Hoy puede ser un gran día! Así lo vivimos, así lo creemos. Estoy contando esta experiencia para que no le ocurra a nadie más, o por lo menos lo evite. Ayer a la mañana, decidimos con mi marido Gusty, recorrer otra playa, pues donde estamos alojados (Ponta Negra-Natal) las olas son bastante bravas y buscábamos tranquilidad. Así leyendo nos encontramos con una Playa llamada Do Forte, caracterizada por poseer piscinas naturales qué se forman cuando el mar rompe contra un murallón inmenso de piedras“, dice  Marina  en su perfil de Facebook.

Recorrieron la playa luego de interactuar con un matrimonio de brasileños “En una mesa de bar se inició espontáneamente conversación con dos brasileros, Saúl nacido en Natal y Dani de Rio de Janeiro. Una hermosa charla, intercambio de teléfonos, y el incentivo constante de que conozcan las maravillas naturales que Argentina posee“.

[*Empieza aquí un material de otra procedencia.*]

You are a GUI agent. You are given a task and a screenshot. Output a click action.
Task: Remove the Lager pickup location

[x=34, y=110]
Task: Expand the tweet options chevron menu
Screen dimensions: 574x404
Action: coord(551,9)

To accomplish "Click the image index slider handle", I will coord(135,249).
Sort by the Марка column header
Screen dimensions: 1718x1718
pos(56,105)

El relato continúa en detalle acerca de lo que decidieron hacer a continuación.

Habíamos programado un último chapuzón, para luego ir al súper. La belleza de este lugar es mágica, las piscinas naturales tranquilas, caminas (pues haces pie) todo el trayecto, si bien veíamos romper las olas, decidimos acercarnos aún más, habíamos visualizado a otros turistas subir hasta las piedras y bajar sin ningún problema. Sin darnos cuenta ya estábamos sobre las piedras. Decidimos alejarnos pues considerábamos el peligro de golpearnos. De a poco intentábamos volver pero el agua nos llevaba hacia el costado, rodeando las piedras. En un momento, deje de hacer pie y le dije a ‘Gusty’ ‘volvamos, esto ya no me gusta’. El accedió e intentamos nadar para regresar, pero el mar nos ganó, nos llevó a la boca de entrada al mar, donde no hay piedras, donde está el ingreso del agua. En segundos el agua nos chupó por debajo. Cuando abrimos los ojos estábamos separados y muchos metros detrás de las rocas“, continuó detallando la mujer.

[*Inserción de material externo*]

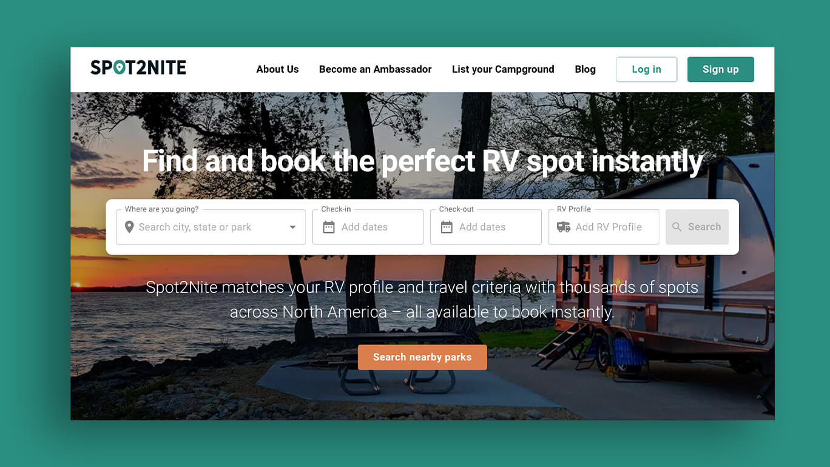Click the location pin icon in the search field
Image resolution: width=830 pixels, height=467 pixels.
point(129,227)
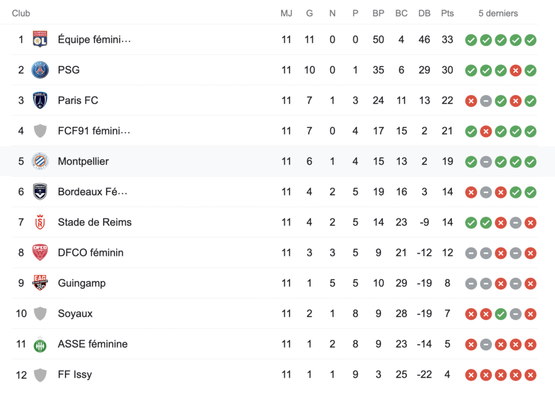Click Montpellier's grey draw result icon
555x398 pixels.
[x=486, y=161]
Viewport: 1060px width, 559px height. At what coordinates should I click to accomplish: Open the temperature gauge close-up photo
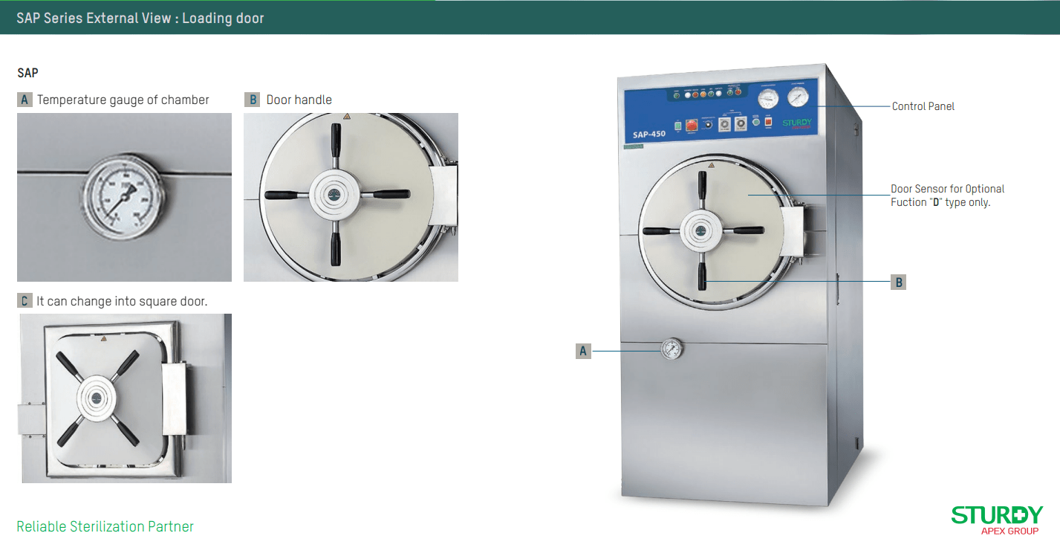click(x=124, y=197)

Ahí nos dimos cuenta de lo que estaba pasando, ya muy lejos de la costa, la desesperación del ser conscientes de lo que ocurría nos iba ganando, intentamos flotar y tranquilizarnos, las olas nos tapaban constantemente, cada vez que tenia fuerzas saltaba y gritaba pidiendo auxilio y agitando los brazos. Y Dios nos enseña siempre que es grande y está presente siempre. Nuestro amigo Saúl nos estaba mirando y se dio cuenta de que el mar nos llevo lejos, automáticamente llamó a los bomberos, pero también pidió ayuda a los vendedores del lugar, ya que no hay guardavidas para cada playa. Ya habían pasado 10 minutos de sobrevivir solos, dándonos fuerza, sin poder tomarnos de la mano porque el agua nos separaba (10 minutos que para nosotros fueron eternidad). Tu cabeza piensa en mil cosas y en la primera que pensamos fue ‘vamos a salir de esto… ¡Deseamos tanto un hijo!’“, indica el emocionado relato.

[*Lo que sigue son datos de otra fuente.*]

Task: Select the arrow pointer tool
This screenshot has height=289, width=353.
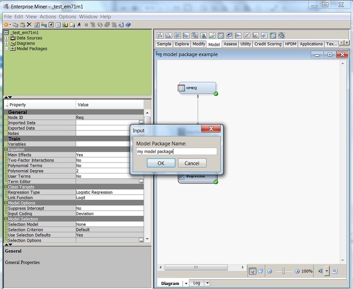Action: [253, 271]
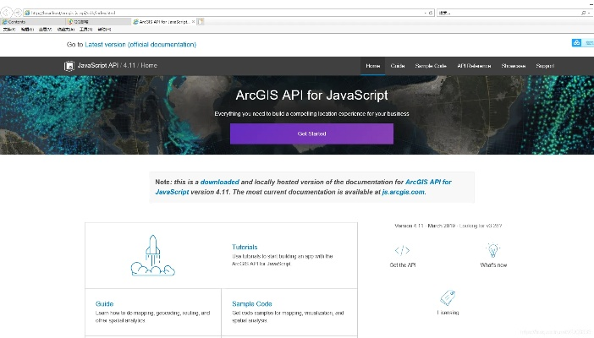Screen dimensions: 594x338
Task: Click the Licensing tag icon
Action: (448, 297)
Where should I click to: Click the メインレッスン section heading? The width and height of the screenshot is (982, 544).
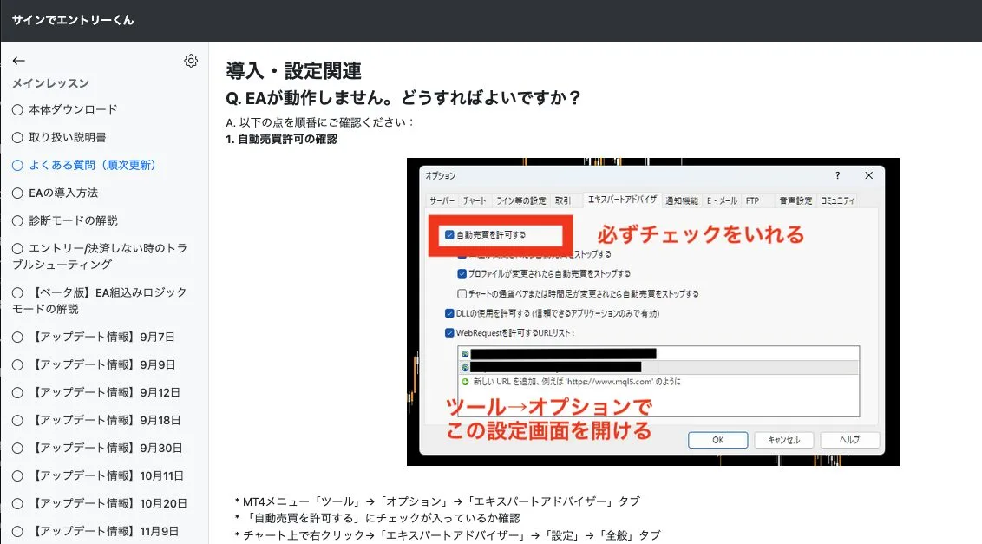click(50, 83)
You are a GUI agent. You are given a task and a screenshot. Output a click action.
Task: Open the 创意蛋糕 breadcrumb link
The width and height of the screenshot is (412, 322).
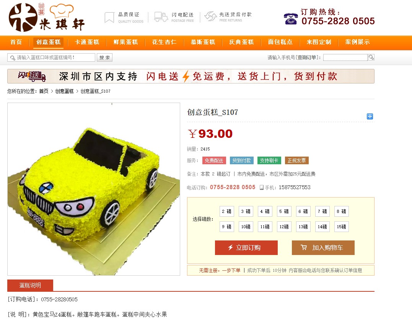coord(64,91)
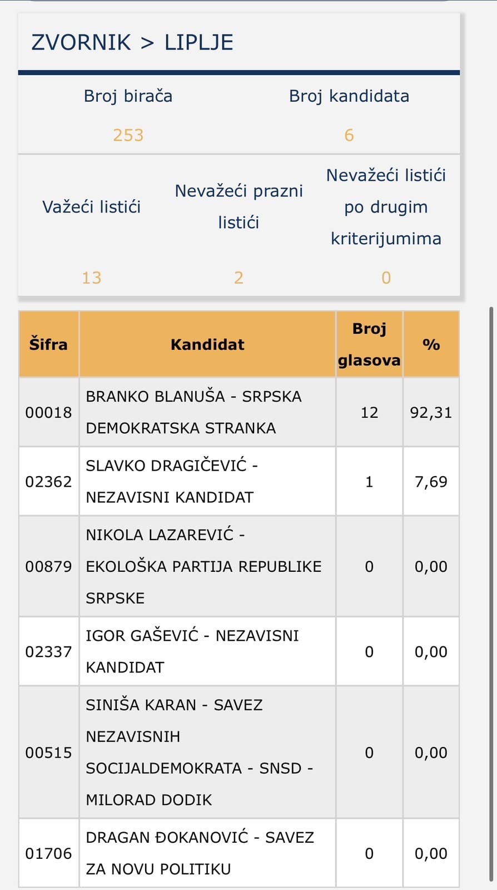This screenshot has height=890, width=497.
Task: Click the 92,31 percentage cell
Action: point(431,412)
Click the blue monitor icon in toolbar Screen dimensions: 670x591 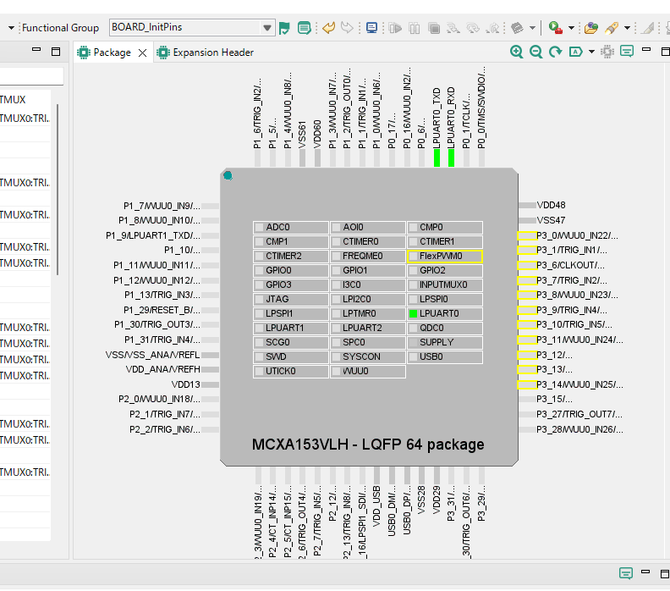coord(371,28)
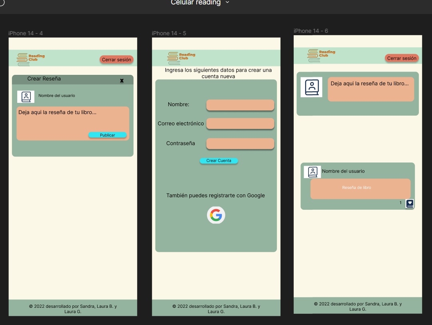Image resolution: width=432 pixels, height=325 pixels.
Task: Click the Reading Club logo on iPhone 14 - 6
Action: pyautogui.click(x=321, y=56)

Debido a que en el lugar no había bañeros que se desempeñaran fueron seis las personas que acudieron a su rescate. Uno de ellos debió improvisar para poder salvarlos“Vimos que se acercaba alguien, era un vendedor con dos tapas de conservadora, Saúl le avisó a este chico, quien no dudó en saltar al mar para socorrernos, ponerse en peligro para ayudar a desconocidos. Nuestro ángel Juan Pablo nos tranquilizó, hizo que nos tomáramos de las planchas de telgopor y nos daba aliento y confianza para seguir en la lucha. Pero el mar seguía su batalla, ya estábamos cansados y ahora temíamos por la vida de Juan Pablo también. Tres guardavidas llegaron media hora después, solos nadando, con dos flotadores salvavidas. Todavía no llegaba el gomón y la fuerza del mar seguía haciéndose sentir“.

Después de la espera, para ser exactos una hora después, llegó el gomón, el cual era muy pequeño y solo entrabamos cuatro personas, y ahora eramos ocho en total (‘Gusty’, Juan Pablo, tres guardavidas y otros dos más que manejaban el motor del gomón y yo). Hicimos un trecho, el agua entraba y tuvimos que bajar para sacar el agua, la desesperación era tremenda. Nos subimos de nuevo y lentamente continuamos viaje, los pobres guardavidas ya estaban cansados y acalambrados. Ya estando más cerca el motor dejó de andar. Así que quedó remar, con la marea baja y más cerca de la costa, todos los guardiavidas decidieron nadar mientras remábamos desde el bote“.

El momento cúlmine del incidente se registró luego de ser rescatados cuando el matrimonio se abrazo junto a sus amigos, tal como muestra la publicación.